If you want to address the issue, then a “green” economy is not the answer. There is little to be gained from technological superiority in a currently uneconomic industry (remember Concorde) and to saddle UK industry with higher production costs will not stimulate growth. And don’t bother arguing that green energy creates employment, because anything that produces the same commodity (electricity) with fewer input costs will eventually prevail. If you hobble what is left of British inductry with higher costs for the sake of creating some short term ekmployment then we are all doomed.
Pensions?
@MarkT
We don’t need to close £170 bn
The structural deficit is much smaller – if we have one at all
That’s all that needs closing
And innovation in the face of peak oil does not pay? That’s a very odd argument indeed
i really don’t like phrases like “tax avoidance and evasion are the preserve of the very rich”. this simply is not true… a significant element of the tax gap comes from perfectly ordinary people paying/working ‘cash in hand’, buying slightly shonky cigs and booze, or being slightly less than honest on tax returns. it’s wrong for mr monbiot to explicitly fuel the myth that only the wealthy avoid tax.
i agree with a number of the suggestions (notably re. living wage, trident and a wealth tax) but no manifesto for reform should be built from the misguided idea that everyone who’s not a millionaire willingly and enthusiastically follows all the rules and renders up all tax due.
It is likely to be 10 or 15 years before the renewable sector produces energy at a comparable price point to fossil fuels and that will be due to the fossil fuel price rising rather than the cost of renewables coming down. That is likely to have its own benefits to European industry because the advantages of lower manpower costs in India and China will be offset by higher transport costs, but at the moment there is little to be gained from having labour intensive energy sources while there is still a fair amount of oil gas and nuclear power available.
@MarkT
And then we move over at the flick of a switch?
Don’t be daft
Outrage and disgust are filling the hearts of ordinary working people as they see their societies ripped apart by inhuman cuts under the fallacy that the only way to reduce the deficit is by destroying the role of the state. The propaganda of the Conservative/Liberal coalition is exposed in the following
Are the Government cuts necessary? The answer to this question may be no, as there are a number of ways of reducing the deficit. The fairest way would be to substantially raise taxes. Taxes put a higher burden on wealthy people and leave necessary services untouched.
Suggestions like this produce the response by the wealthy “why should I pay more?”. The answer is that nearly all wealth is created by ordinary working people and it is hard to imagine anyone who is self made in economic terms. All wealth appears to be dependant on ordinary working people in the following ways
A. Most company’s need workers to make a profit.
B. Share markets banks etc need company’s to speculate on (Thus Workers)
C. Retailers and wholesalers need customers to make a profit (workers)
There are many more examples where working people provide the means for wealth creation even the unemployed serve an economic purpose by keeping waged labour lower. The aforementioned would appear to suggest that ordinary working people are the bedrock of wealth generation on whom most are dependent. With this in mind, it seems fair and reasonable to make the people who have benefited from others pay more in taxes. This could be done in numerous ways some are listed below.

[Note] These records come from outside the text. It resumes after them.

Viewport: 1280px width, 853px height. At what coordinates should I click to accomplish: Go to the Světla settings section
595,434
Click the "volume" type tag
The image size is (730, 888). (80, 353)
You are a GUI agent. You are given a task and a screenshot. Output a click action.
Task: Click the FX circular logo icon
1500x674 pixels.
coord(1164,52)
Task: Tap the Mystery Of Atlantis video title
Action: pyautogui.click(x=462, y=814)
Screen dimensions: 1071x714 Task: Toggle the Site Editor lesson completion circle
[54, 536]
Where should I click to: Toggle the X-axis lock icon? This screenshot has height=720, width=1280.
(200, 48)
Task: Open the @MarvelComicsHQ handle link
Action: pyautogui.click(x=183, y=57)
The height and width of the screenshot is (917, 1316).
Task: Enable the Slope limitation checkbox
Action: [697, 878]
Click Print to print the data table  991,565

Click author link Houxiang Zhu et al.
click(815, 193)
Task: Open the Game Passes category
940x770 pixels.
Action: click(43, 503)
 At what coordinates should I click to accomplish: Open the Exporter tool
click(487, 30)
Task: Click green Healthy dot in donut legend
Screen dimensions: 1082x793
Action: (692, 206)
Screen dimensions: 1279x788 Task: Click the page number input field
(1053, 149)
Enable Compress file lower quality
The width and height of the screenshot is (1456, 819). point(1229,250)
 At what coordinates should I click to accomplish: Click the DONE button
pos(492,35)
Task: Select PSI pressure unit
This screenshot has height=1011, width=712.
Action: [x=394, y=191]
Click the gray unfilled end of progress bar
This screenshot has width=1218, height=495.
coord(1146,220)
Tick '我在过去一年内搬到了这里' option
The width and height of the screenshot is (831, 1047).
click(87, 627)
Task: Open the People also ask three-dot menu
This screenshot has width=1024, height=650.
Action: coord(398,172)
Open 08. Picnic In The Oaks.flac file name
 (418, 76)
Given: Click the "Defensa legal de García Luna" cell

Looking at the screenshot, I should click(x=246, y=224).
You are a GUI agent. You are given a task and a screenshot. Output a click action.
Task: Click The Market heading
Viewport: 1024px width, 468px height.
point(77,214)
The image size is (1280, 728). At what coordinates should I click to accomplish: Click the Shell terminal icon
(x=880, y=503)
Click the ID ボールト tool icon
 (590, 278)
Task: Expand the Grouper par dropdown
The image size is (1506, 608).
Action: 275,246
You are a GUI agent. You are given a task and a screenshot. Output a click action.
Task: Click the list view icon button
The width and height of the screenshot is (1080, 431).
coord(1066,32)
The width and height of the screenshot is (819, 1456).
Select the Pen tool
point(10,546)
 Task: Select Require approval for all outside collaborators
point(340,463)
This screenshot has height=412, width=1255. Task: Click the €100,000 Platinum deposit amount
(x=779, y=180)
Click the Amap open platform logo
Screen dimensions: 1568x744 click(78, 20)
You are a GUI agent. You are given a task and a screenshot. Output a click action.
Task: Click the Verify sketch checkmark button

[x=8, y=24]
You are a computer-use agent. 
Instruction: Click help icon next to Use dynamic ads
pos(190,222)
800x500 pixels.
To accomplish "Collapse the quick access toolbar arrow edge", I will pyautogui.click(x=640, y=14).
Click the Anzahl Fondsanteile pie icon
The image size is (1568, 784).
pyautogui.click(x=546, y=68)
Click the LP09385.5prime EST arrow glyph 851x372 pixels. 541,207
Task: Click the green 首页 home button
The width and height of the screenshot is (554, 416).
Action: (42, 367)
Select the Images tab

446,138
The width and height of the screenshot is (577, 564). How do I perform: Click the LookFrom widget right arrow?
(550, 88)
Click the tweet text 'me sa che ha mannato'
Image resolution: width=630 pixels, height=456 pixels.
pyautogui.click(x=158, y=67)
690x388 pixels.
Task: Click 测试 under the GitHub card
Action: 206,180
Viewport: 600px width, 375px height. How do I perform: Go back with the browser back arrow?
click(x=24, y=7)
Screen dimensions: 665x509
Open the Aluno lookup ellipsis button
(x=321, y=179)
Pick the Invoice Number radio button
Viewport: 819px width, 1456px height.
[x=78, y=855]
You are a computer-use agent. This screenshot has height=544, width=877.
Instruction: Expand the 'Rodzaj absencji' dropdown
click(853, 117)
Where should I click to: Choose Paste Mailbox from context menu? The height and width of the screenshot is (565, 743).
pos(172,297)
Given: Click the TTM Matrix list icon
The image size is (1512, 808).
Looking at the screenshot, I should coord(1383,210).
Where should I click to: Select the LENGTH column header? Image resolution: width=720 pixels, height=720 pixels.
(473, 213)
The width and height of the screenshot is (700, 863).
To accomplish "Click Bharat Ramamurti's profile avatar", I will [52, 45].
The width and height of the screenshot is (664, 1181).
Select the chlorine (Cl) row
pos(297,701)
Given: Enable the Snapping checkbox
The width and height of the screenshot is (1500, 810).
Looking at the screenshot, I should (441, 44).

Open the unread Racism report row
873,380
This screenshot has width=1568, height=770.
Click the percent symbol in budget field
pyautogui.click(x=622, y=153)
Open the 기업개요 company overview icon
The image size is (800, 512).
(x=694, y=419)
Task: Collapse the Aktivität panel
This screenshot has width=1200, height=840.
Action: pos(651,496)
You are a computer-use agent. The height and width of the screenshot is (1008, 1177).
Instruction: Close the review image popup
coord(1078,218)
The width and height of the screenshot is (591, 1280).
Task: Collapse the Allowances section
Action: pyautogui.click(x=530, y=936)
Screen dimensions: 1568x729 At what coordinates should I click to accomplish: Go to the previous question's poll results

A. Vat/Tax on private Education.
B. Vat/Tax on private Health.
C. Substantial increase in inheritance tax by introducing a number of tires that progressively take more as the value of the estate goes up.
D. Substantial increase in council tax by introducing a number of tiers above where it is caped at the moment.
I am not an economist and tend to see economics as more of an Art than a Science and can see how easy it is to be lured into the agenda of the right and believe that low tax economies are the only successful way to go. Below are a few suggestions as to why this view may be a fallacy if they don’t satisfactorily answer your response they may at least open up the debate.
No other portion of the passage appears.